What “Disease X” Actually Means
You may have seen the term “Disease X” in headlines. It doesn’t refer to a specific illness. The WHO coined it in 2018 as a placeholder on its priority pathogen list, representing a future pandemic caused by a pathogen we don’t yet know about. COVID-19 turned out to be the first real-world Disease X.
In 2024, WHO experts systematically evaluated 1,625 pathogens from 28 viral families and one major bacterial group. They identified 34 as “pathogens X,” meaning they have meaningful potential to cause the next pandemic. Coronaviruses and influenza viruses ranked as the top two priorities. This is why bird flu surveillance gets so much attention: influenza viruses are considered among the likeliest candidates for a future pandemic, alongside a new coronavirus.
The WHO’s priority list also includes Nipah virus (which spreads from fruit bats and has fatality rates above 40%), Lassa fever, Ebola, Marburg virus, Crimean-Congo hemorrhagic fever, and Rift Valley fever. These are less likely to cause a global pandemic because they tend to burn out quickly or spread less efficiently, but they remain dangerous in regional outbreaks.
Why the Risk Keeps Growing
The frequency of new viruses jumping from animals to humans is increasing, driven by forces that are accelerating rather than slowing down. Deforestation, agricultural expansion, habitat loss, and urban sprawl all push people into closer contact with wildlife that carries unfamiliar pathogens. Organizations including the WHO, the UN Environment Programme, and the Intergovernmental Science-Policy Platform on Biodiversity have all identified this overlap between environmental destruction and disease emergence as a primary driver of pandemic risk.
The math is straightforward: more contact between humans and animal hosts, in more disrupted ecosystems, creates more opportunities for a virus to make the jump. COVID-19, mpox, Ebola, and H5N1 all originated in animals. The conditions that produced them haven’t changed.
How the World Is Preparing
The World Health Assembly adopted the WHO Pandemic Agreement on May 20, 2025, the first international treaty specifically designed for pandemic preparedness. It will enter into force once 60 countries ratify it. The agreement establishes a global supply chain network to distribute vaccines and treatments more equitably, creates a system for sharing pathogen samples and genomic data across borders, and sets up financing mechanisms so lower-income countries can build their own surveillance and response capacity.

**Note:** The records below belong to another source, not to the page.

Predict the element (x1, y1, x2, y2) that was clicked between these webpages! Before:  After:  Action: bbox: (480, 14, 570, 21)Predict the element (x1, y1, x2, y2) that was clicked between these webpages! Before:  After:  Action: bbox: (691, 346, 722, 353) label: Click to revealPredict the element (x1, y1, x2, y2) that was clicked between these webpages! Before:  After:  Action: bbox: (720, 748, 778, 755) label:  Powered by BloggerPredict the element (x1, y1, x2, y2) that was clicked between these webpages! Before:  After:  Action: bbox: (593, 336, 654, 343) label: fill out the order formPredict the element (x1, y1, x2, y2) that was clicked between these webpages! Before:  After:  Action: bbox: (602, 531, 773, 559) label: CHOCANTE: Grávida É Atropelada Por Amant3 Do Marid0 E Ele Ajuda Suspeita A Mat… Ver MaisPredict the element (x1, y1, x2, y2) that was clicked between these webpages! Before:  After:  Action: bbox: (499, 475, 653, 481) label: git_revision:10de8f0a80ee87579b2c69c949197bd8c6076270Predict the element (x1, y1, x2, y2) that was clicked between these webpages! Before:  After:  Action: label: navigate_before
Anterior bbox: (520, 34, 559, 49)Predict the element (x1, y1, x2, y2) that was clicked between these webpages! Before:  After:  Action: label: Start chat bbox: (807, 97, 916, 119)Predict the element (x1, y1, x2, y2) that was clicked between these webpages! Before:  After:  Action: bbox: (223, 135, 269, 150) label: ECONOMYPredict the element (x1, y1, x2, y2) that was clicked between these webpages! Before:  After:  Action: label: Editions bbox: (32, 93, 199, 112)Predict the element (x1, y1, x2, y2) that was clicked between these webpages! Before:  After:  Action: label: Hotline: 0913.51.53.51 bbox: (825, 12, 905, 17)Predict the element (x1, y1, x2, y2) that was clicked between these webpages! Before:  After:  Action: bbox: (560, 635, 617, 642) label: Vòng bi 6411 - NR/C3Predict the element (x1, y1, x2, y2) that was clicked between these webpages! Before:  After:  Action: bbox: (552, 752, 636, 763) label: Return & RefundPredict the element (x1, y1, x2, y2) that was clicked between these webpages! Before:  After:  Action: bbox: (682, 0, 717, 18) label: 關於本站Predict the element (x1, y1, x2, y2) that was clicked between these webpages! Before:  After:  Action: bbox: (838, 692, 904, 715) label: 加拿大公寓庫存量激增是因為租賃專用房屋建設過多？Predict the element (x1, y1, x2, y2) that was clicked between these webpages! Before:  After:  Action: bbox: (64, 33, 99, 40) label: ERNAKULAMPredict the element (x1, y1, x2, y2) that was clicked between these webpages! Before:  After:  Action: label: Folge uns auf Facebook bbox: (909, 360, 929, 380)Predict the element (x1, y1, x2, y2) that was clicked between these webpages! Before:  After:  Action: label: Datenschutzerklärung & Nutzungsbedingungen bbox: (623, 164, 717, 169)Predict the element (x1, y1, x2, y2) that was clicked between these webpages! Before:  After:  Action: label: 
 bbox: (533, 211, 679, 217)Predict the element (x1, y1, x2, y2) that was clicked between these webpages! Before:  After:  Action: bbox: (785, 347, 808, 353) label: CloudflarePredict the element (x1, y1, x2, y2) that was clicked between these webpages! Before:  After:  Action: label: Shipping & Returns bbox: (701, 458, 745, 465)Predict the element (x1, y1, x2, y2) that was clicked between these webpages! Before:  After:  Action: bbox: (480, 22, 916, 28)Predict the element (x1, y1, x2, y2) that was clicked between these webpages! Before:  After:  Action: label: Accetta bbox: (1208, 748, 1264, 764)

One provision has drawn particular public attention: the agreement explicitly states that it does not give the WHO authority to impose lockdowns or vaccine mandates on any country. Decisions about domestic public health measures remain with national governments.
On the vaccine front, international efforts are focused on compressing development timelines. The goal, known as the 100 Days Mission, is to have a new vaccine ready for emergency authorization within 100 days of a pandemic pathogen being identified. Current estimates put realistic timelines between 100 and 230 days depending on the pathogen, but the target has already been hit once: mpox vaccines received emergency pediatric authorization within 100 days of the health emergency declaration. Ongoing work on platform technologies (vaccine designs that can be quickly adapted to new viruses) aims to make that speed the norm rather than the exception.